When we moved to the country a little over a year ago, I wasn't really planning on getting any livestock... Well, maybe a horse for R, but nothing else. Since we've been here though, I've changed my mind and decided that having a few animals to care for would be good for the kids and probably a lot of fun too.

 First, I decided to just get a few chickens. I figured they should be fairly easy to care for, and I would love to have fresh eggs. But dh nixed the chicken idea... Apparently he absolutely hates chickens and will have none of the foul (fowl?) creatures on his land (although in his freezer or on his plate is just fine... just don't ask him to listen to them squawking around!)

 Then we went on this very cool field trip with our homeschool group. We toured a goat dairy and I was sold.... I decided that we needed to get a couple of goats. The plan is to use them right now for weed control, and breed at least one of them later for the milk and cheese. Here is our first little goat:



 Her name is Betty Starlight (the kids named her) and she is just the sweetest little thing. She is a nubian goat and is about 3 months old. She has decided that R is her mother and will follow her anywhere, and bleats piteously when R leaves her. (R keeps trying to talk me into letting her sleep in the barn with Betty... but so far I've said no.) ~

 I had no idea that goats were such friendly, social animals... The kids just love her, and are having a lot of fun with her (and she's already started eating the stickery weeds growing all over our little pasture!). I'm still looking for a second goat (another doe) to keep little Betty
company.

.

Monday, July 3, 2006

Oh deer!

Sometimes I wonder who really owns our land... us or the deer.

Yes, we pay the mortgage on it, and it's in our names... but the deer have been here for a lot longer, and I often get the feeling that they see us as "squatters" on their territory.

 Here are some examples... A few weeks ago I bought a gorgeous (potted) gerbena daisy plant for the front of the house. It was just beautiful with tons of yellow/orange/red blossoms. It looked so fresh and inviting on the front porch... But it only lasted two days before the deer ate every bloom...and most of the leaves. (yep, right off my front porch!)
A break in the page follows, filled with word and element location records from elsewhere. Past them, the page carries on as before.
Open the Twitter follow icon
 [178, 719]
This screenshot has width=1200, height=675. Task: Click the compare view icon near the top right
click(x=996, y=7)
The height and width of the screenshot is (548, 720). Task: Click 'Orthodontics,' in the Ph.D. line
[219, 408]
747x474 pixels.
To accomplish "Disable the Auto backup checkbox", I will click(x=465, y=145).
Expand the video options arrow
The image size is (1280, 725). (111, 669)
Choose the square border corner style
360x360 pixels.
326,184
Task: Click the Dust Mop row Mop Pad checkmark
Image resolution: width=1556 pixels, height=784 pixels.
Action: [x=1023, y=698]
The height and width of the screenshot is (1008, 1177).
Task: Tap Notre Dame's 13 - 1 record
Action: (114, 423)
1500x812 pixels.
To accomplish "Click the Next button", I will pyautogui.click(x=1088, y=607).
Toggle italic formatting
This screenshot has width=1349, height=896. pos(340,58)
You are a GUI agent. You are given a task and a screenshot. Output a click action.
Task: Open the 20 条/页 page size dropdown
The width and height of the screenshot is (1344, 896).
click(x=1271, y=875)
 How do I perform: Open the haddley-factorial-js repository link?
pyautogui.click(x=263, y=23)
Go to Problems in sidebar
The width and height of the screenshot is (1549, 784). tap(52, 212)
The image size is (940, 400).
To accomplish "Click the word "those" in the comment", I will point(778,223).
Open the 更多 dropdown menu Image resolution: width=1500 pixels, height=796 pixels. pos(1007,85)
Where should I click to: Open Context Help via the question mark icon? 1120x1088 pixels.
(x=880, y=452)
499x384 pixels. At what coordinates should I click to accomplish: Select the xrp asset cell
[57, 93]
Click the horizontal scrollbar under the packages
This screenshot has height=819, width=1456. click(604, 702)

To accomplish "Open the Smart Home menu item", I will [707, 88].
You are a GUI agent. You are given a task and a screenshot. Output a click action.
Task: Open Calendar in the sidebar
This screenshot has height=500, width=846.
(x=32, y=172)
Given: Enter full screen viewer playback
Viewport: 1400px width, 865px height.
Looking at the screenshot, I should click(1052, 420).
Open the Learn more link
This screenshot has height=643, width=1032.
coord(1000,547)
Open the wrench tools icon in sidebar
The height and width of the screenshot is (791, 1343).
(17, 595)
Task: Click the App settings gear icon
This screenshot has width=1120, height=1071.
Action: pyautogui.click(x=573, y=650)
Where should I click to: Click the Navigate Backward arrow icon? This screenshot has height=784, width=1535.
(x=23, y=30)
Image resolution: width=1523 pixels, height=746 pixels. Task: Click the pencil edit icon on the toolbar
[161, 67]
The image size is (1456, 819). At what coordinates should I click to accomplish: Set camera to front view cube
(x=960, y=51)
 ~ So lesson learned... deer like to eat gerbena daisies. Hmmm... better not get any more of those. I decided I still wanted a splash of color out front though, and thought just plain geraniums would be perfect. My neighbor has geraniums, so I thought the deer must not like them as much as daisies. My geraniums lasted about a week. Here's how they look after being turned into deer salad... (check here to see what they looked like before being nibbled, that's them in the first picture...

  

 I guess they like geraniums too...

 We put up the swimming pool the other day. Before it was even filled, the deer found it... and helped themselves to a little drink.

 

 And finally... the fawns are big enough now to be following their mama's around, and we found this pair out in our pasture. Mama looks a little put out at our interruption, doesn't she?

 

 But look at the fawn... he/she is hardly stressed at all. I love it when the wild babies are still young enough to not have a lot of fear... Really, I'm not complaining though... I love the deer, don't mind "sharing" with them, and never get tired of watching them (and the geraniums will hopefully grow back before the end of the summer!).